Problem to solve — Convert every line of the entries below into a JSON list of strings, one string per line, leaving out blank lines and any pictures.

[Element and text position data for the entries]
▼▼▼

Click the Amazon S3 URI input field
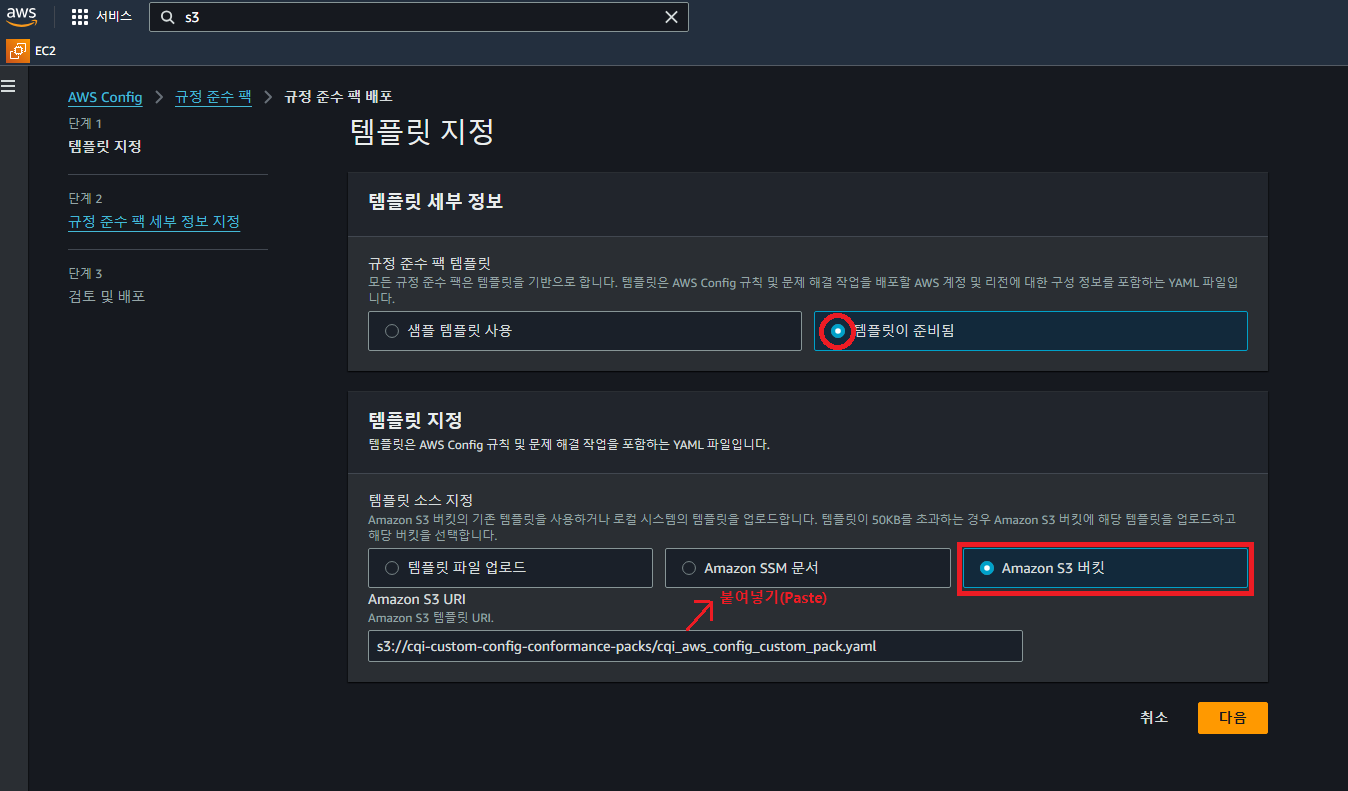Screen dimensions: 1348x791 [x=694, y=646]
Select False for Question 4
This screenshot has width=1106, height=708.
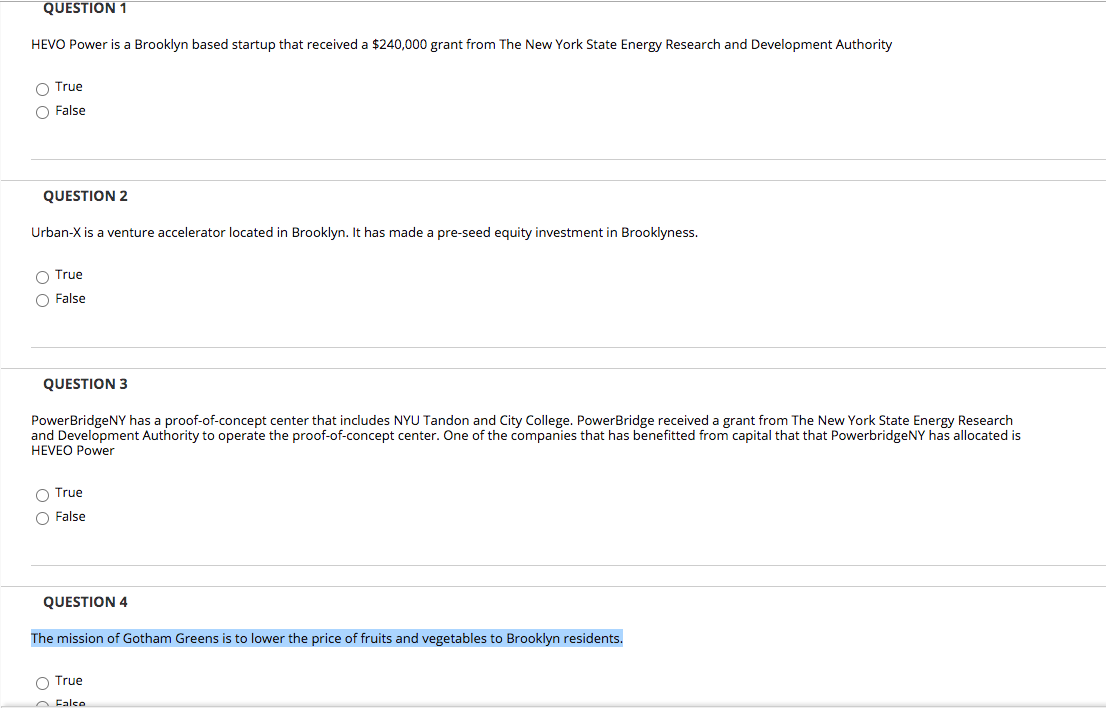click(42, 704)
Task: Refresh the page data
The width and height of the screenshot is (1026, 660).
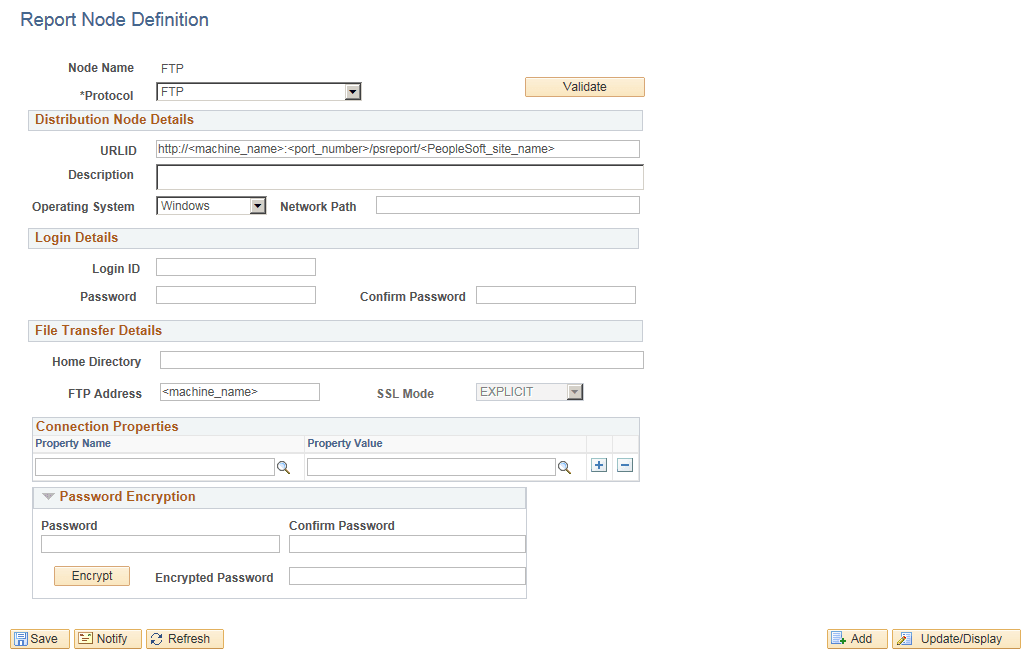Action: (x=184, y=638)
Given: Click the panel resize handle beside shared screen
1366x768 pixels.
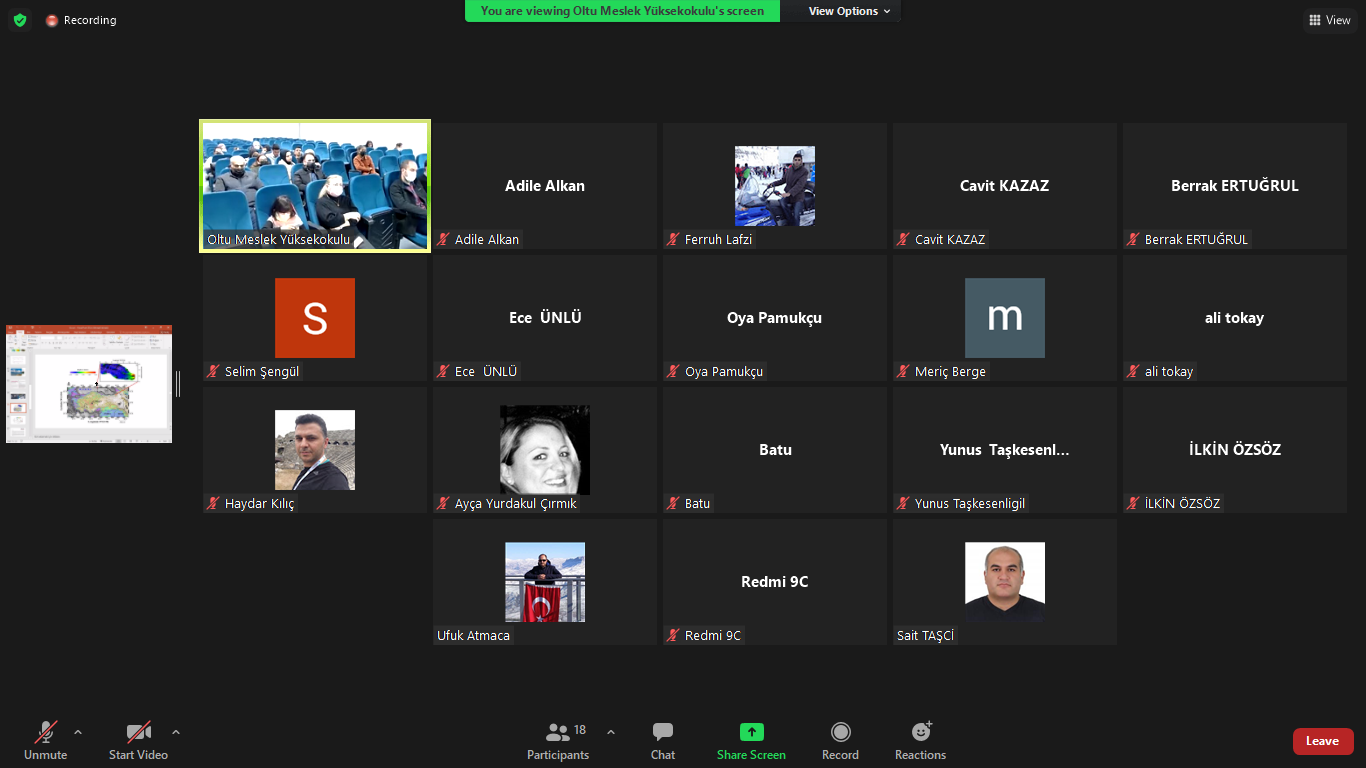Looking at the screenshot, I should point(178,383).
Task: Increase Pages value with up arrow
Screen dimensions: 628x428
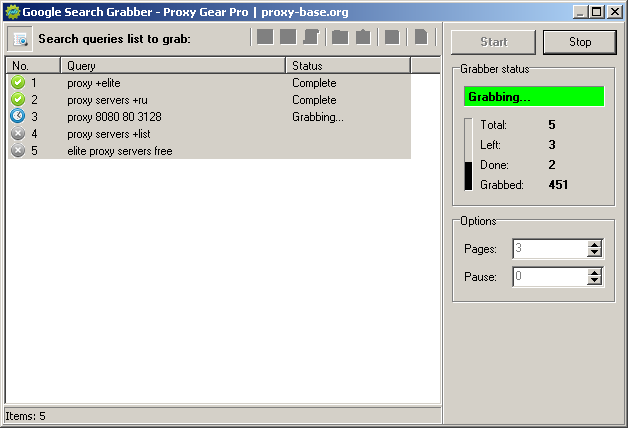Action: tap(594, 245)
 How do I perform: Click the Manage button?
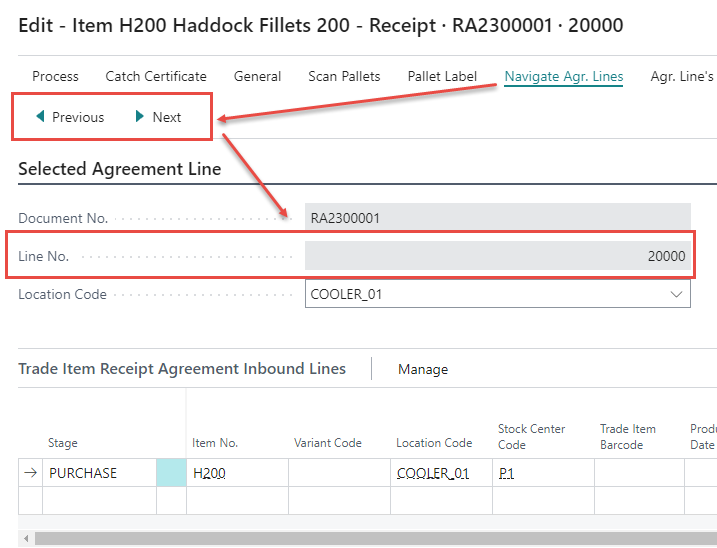[423, 369]
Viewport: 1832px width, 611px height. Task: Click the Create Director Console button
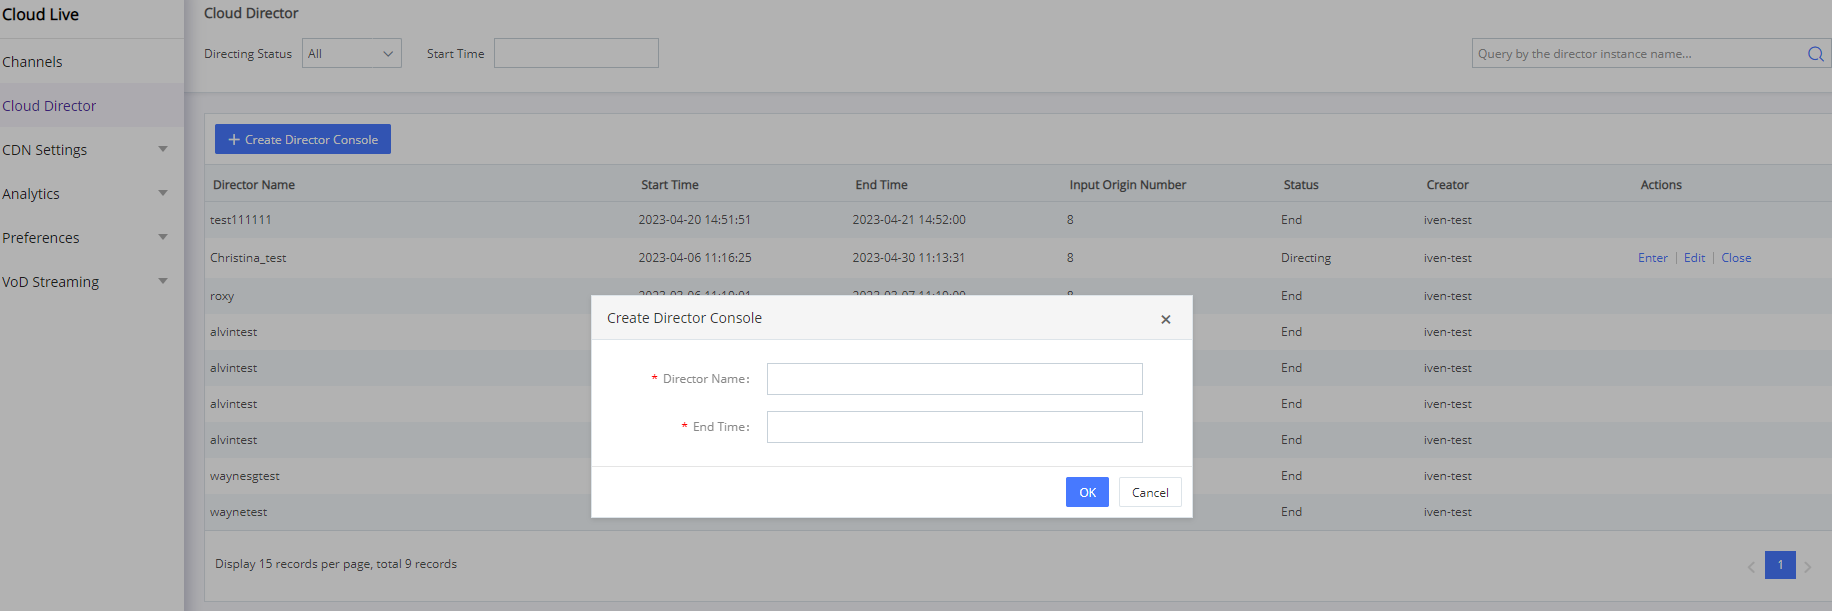pyautogui.click(x=302, y=140)
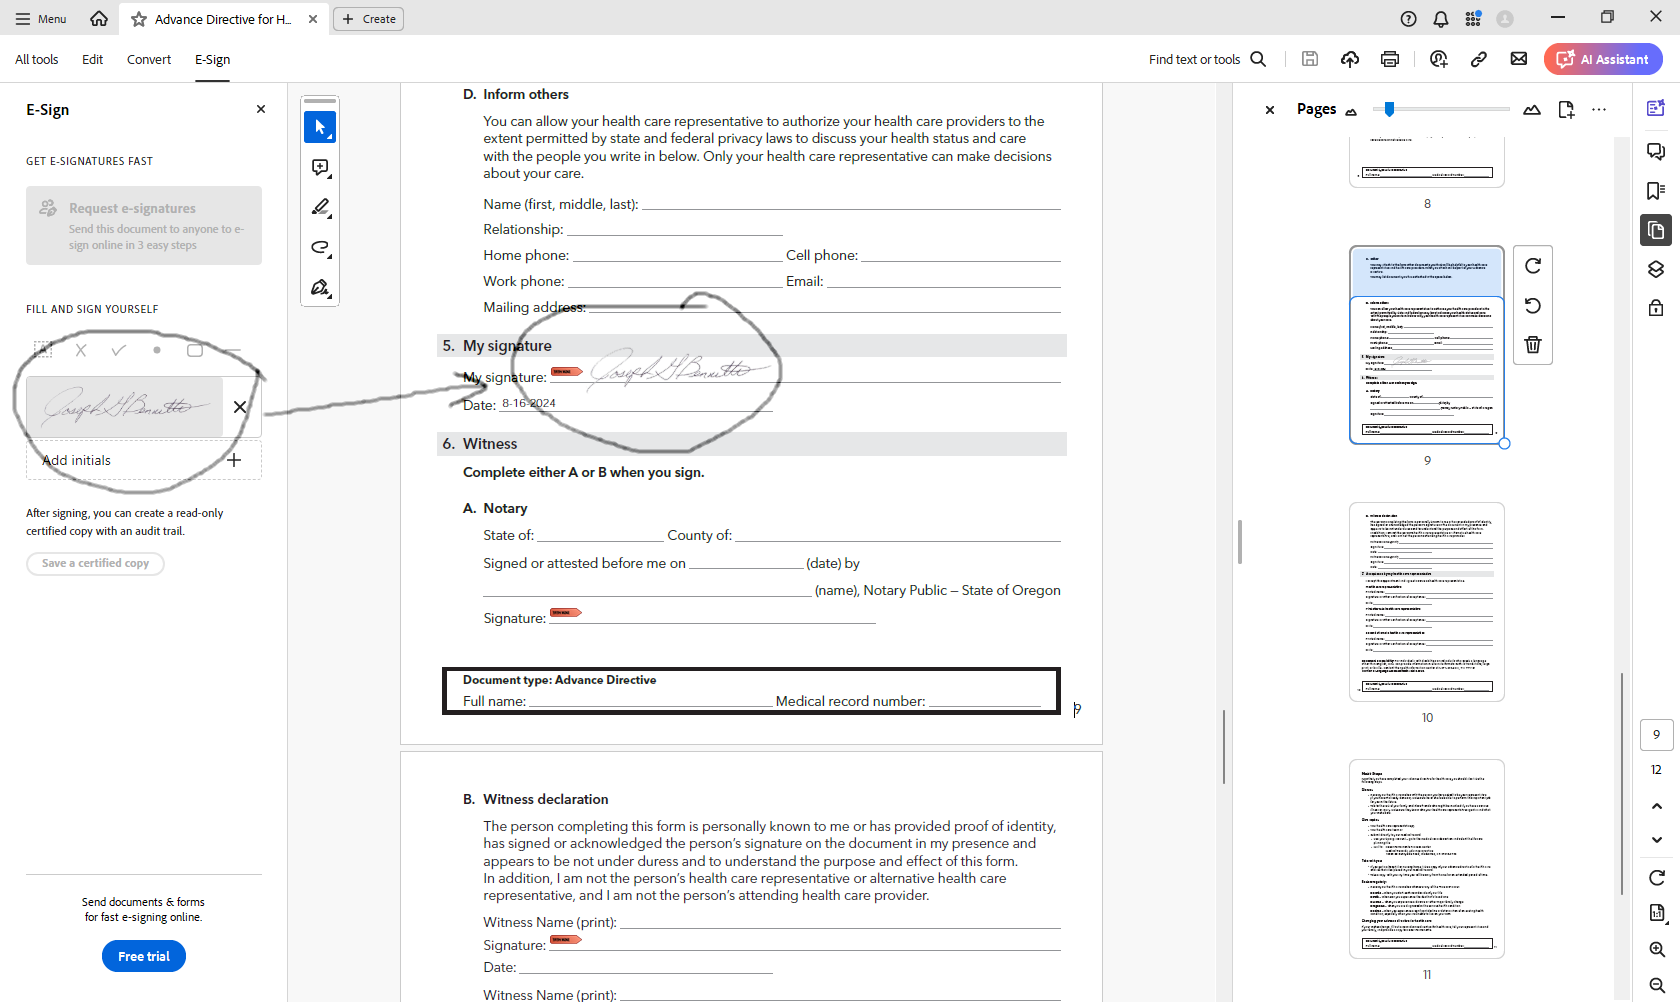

▲▲▲

Full response —
[
  "Click the Amazon S3 URI input field",
  "Screen dimensions: 1348x791 [x=694, y=646]",
  "Select False for Question 4",
  "This screenshot has width=1106, height=708.",
  "click(42, 704)",
  "Task: Refresh the page data",
  "The width and height of the screenshot is (1026, 660).",
  "Action: (x=184, y=638)",
  "Given: Click the panel resize handle beside shared screen",
  "1366x768 pixels.",
  "Looking at the screenshot, I should point(178,383).",
  "Task: Increase Pages value with up arrow",
  "Screen dimensions: 628x428",
  "Action: tap(594, 245)",
  " How do I perform: Click the Manage button?",
  "[423, 369]",
  "Viewport: 1832px width, 611px height. Task: Click the Create Director Console button",
  "pyautogui.click(x=302, y=140)"
]